What this task involves
Reproduce exactly, and only, the lines below from the one containing "Click the 8%" through the one containing "The image size is (528, 411).".

##### Data supplied #####

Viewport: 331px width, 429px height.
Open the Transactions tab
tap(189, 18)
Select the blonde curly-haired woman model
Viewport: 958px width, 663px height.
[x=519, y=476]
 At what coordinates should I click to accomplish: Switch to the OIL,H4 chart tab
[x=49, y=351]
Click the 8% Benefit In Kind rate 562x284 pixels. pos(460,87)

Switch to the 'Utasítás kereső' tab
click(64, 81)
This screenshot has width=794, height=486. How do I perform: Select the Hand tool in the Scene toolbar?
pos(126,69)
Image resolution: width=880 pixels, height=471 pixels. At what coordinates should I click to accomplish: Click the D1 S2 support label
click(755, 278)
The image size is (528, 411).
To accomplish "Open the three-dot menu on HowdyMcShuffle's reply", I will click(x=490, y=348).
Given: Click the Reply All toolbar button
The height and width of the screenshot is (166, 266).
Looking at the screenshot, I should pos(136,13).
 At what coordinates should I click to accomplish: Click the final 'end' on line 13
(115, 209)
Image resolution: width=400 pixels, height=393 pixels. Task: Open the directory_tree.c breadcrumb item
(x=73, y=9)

#####

Output
Click the 8% Benefit In Kind rate 562x284 pixels. pos(460,87)

Switch to the 'Utasítás kereső' tab
click(64, 81)
This screenshot has width=794, height=486. How do I perform: Select the Hand tool in the Scene toolbar?
pos(126,69)
Image resolution: width=880 pixels, height=471 pixels. At what coordinates should I click to accomplish: Click the D1 S2 support label
click(755, 278)
The image size is (528, 411).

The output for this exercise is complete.